Police also declined to say what items were bought; and Cosgrove’s statement did not list any specific items. Fitton said Friday that he could not say what items were bought because he had not seen complete police reports.

The only other information court documents disclosed was that Tabor was arrested at 11:50 p.m. Tuesday at her home in the 200 block of West Pine Street.

A news release from District 21 state police on Wednesday said Tabor was arrested by Illinois State Police Zone 3 agents, Paxton police and Ford County sheriff’s deputies following the execution of a search warrant at her home.

Investigators recovered numerous items from her home that were believed to have been purchased for personal use while she was employed by the park district from 2006 until May 2011, the release said.

On Wednesday, park district officials were saddened by the news of Tabor’s arrest.

“If the allegations prove to be true, then it’s definitely unfortunate,” said Recreation Director Neal McKenry.

“I agree with Neal,” said park board President Eric Evans. “If everything comes out to be true, it is very unfortunate, and it’s just hard to believe that somebody can take from the children of the community and the taxpayers of the community. It’s just hard to believe somebody’s willing to do that. It’s just a sad thing.”

Evans said the park district asked police to investigate the possibility of misappropriated funds after Tabor was laid off in May 2011. Before asking for an investigation, Evans said, the park district conducted its own audit.

“We had a forensic accountant come in, and he checked everything out and found some stuff that just wasn’t kosher,” Evans said.

Earlier, at the April 2011 park board meeting, the board’s attorney, Bob Martensen, announced that the park district’s bookkeeping was “a mess” in the past year, when Tabor was the only full-time employee of the park district.

Martensen said the blame could be spread “all around,” from the board members to Tabor to accountant Nick Fiorillo to himself.

The problems were brought to light at a meeting in which the district’s tentative combined budget and appropriation ordinance was being discussed.

Among the troubles pointed out by Martensen: board members did not receive comprehensive monthly financial reports that would have allowed them to fully understand where the budget stands; and restricted funds were used to pay unrestricted bills, and vice versa.

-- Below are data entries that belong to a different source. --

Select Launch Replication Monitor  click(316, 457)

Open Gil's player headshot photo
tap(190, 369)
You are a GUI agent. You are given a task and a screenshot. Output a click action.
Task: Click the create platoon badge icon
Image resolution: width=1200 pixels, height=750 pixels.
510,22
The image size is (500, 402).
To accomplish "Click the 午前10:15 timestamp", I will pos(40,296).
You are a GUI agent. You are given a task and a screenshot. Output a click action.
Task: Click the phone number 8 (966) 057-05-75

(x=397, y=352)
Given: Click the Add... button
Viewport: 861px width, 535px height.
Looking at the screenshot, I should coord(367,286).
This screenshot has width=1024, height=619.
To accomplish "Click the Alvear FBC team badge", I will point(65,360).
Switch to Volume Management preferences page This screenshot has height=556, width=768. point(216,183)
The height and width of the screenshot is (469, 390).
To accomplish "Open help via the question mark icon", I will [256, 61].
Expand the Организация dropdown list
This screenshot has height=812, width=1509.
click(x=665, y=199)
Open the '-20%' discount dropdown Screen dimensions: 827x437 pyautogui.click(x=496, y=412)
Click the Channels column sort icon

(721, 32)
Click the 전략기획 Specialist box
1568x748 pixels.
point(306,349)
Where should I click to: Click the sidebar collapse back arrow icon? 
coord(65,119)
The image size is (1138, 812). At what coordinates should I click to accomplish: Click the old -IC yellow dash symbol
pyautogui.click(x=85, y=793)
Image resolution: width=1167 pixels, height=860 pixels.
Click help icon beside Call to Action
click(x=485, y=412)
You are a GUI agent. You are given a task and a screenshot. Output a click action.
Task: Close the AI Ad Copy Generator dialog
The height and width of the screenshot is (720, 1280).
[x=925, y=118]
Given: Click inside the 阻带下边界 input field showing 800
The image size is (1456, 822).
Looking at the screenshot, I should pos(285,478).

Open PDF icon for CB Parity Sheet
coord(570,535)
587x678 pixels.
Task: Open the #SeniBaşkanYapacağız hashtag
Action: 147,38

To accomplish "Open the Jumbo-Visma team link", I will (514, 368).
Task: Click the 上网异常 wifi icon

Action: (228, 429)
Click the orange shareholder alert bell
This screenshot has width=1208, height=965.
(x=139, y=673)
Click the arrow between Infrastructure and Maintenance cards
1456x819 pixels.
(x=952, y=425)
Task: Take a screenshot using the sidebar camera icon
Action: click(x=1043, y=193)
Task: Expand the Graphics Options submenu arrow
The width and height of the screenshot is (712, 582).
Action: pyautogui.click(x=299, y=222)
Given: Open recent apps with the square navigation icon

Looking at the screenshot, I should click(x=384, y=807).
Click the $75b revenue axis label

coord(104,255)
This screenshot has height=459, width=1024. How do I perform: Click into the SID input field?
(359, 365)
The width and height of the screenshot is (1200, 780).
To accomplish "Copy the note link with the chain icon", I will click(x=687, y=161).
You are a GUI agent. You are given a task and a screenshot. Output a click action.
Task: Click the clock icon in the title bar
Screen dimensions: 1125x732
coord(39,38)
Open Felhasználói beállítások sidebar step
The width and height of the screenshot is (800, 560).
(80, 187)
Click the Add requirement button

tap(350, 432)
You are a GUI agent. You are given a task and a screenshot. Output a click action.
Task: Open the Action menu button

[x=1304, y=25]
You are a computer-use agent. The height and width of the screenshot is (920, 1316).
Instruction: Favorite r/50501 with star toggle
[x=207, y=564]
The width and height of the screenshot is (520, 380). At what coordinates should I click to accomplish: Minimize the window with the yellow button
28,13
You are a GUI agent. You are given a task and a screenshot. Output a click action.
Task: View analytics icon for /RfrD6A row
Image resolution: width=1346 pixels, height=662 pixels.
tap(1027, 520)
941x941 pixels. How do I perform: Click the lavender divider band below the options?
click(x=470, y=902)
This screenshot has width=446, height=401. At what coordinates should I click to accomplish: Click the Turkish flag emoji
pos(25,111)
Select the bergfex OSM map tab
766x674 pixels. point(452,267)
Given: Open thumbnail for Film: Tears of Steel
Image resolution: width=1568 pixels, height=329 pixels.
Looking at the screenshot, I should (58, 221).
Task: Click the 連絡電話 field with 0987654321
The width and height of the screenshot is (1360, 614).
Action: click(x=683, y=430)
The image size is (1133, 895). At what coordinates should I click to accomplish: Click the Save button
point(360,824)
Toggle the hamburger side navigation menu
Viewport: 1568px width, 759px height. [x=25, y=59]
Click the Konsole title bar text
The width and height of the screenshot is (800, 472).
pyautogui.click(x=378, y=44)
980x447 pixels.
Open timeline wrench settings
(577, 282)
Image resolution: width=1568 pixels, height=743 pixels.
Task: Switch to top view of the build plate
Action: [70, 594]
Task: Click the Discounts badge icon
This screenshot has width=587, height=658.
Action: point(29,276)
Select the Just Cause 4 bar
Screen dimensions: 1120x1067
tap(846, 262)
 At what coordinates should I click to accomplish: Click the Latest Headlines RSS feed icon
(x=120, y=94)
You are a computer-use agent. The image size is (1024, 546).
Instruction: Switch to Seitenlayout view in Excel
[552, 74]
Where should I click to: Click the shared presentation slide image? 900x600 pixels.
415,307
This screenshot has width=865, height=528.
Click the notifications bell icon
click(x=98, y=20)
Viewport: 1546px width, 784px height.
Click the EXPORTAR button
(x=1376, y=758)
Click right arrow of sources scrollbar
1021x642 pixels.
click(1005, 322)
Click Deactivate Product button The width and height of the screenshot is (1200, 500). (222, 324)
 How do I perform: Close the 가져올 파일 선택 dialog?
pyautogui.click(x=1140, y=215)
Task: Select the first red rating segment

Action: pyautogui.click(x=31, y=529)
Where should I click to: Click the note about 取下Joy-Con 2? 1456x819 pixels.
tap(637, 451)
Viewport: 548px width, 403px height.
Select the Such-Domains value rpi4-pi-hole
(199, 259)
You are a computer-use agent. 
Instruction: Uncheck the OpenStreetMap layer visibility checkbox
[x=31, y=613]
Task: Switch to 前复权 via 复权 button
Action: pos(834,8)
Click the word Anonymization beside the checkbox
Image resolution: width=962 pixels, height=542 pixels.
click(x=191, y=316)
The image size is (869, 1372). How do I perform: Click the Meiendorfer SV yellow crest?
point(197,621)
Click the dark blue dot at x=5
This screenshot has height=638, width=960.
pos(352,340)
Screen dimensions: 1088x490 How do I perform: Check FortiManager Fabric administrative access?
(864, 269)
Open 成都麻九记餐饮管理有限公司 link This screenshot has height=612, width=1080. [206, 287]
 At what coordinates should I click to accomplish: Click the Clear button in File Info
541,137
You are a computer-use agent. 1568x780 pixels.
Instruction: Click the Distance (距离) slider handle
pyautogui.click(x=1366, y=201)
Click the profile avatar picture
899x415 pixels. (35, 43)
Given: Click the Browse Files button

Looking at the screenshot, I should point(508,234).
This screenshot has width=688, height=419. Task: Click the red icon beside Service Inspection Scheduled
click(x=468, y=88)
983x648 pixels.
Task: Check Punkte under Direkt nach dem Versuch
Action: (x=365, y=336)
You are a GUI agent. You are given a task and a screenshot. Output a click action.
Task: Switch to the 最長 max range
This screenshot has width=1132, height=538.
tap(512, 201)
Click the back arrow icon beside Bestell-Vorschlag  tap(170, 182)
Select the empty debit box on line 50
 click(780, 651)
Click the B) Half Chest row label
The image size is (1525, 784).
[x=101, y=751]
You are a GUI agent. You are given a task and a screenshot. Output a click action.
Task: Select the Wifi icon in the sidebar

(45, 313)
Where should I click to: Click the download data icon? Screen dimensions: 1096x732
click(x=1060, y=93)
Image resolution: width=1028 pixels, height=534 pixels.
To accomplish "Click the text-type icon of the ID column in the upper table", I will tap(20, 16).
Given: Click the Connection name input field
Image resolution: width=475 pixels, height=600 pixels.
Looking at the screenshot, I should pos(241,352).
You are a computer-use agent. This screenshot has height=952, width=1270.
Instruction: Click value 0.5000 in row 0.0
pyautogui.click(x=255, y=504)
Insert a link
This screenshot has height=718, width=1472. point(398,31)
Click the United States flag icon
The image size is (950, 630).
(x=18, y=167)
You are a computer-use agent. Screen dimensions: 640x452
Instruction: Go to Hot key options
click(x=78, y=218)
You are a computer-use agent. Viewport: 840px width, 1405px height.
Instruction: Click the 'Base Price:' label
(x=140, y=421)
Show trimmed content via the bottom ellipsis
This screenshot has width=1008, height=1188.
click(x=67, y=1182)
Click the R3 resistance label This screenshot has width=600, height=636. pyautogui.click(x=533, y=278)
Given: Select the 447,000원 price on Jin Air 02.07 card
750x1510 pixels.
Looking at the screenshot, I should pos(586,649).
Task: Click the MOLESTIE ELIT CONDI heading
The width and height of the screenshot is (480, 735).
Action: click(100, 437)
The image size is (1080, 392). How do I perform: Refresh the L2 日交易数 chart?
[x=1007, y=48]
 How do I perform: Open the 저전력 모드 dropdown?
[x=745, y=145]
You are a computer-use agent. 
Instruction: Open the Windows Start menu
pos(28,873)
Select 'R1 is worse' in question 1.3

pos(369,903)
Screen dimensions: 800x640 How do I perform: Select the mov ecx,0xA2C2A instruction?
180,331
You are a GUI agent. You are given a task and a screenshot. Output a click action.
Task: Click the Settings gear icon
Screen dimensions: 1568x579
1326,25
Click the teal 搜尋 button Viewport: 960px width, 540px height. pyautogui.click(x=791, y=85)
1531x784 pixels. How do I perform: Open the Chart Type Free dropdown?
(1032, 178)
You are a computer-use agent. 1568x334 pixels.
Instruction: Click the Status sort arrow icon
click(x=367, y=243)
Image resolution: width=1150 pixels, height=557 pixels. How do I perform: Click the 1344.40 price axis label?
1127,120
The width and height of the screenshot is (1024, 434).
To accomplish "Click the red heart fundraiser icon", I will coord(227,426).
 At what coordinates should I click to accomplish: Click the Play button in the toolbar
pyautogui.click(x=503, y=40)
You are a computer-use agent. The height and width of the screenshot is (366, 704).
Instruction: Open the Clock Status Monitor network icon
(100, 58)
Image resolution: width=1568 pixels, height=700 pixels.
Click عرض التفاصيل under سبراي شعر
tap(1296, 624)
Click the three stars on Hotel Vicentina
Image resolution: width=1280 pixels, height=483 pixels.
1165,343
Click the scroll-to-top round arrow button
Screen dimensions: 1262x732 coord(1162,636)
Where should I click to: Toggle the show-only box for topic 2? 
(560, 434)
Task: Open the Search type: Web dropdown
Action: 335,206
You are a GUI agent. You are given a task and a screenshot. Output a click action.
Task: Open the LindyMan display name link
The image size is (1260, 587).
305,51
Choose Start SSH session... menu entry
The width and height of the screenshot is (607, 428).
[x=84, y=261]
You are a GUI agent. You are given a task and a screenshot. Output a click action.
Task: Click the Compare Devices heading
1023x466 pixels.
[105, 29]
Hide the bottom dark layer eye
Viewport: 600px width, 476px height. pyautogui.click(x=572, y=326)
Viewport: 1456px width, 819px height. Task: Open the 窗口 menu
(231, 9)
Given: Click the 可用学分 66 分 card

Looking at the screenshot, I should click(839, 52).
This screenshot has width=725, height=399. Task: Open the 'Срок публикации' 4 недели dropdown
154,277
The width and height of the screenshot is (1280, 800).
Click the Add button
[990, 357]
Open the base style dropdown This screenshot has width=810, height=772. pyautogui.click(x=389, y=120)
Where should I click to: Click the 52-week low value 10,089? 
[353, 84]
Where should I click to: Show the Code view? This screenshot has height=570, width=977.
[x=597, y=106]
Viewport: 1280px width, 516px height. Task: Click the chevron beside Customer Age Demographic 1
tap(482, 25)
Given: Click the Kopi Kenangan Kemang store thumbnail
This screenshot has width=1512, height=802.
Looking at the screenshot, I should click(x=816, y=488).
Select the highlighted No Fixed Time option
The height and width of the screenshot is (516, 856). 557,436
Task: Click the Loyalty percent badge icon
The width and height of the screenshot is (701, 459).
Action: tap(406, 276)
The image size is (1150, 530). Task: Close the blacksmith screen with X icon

Tabor mentioned at that meeting that she personally paid for upwards of $1,000 worth of program supplies, such as soccer balls and basketballs, because the park district did not have funds available at the time.

Tabor was laid off the following month due to a lack of funds available to keep her on the payroll while also hiring a full-time recreation director.

The park district’s current tax levy includes $13,000 in property taxes to be used to cover costs of unemployment compensation for Tabor.

Martensen said Wednesday that he doubts the pending criminal case will affect the unemployment benefits Tabor has been receiving.

Paxton Police Chief Bob Bane said his department conducted an initial investigation into the alleged theft before asking for assistance from state police.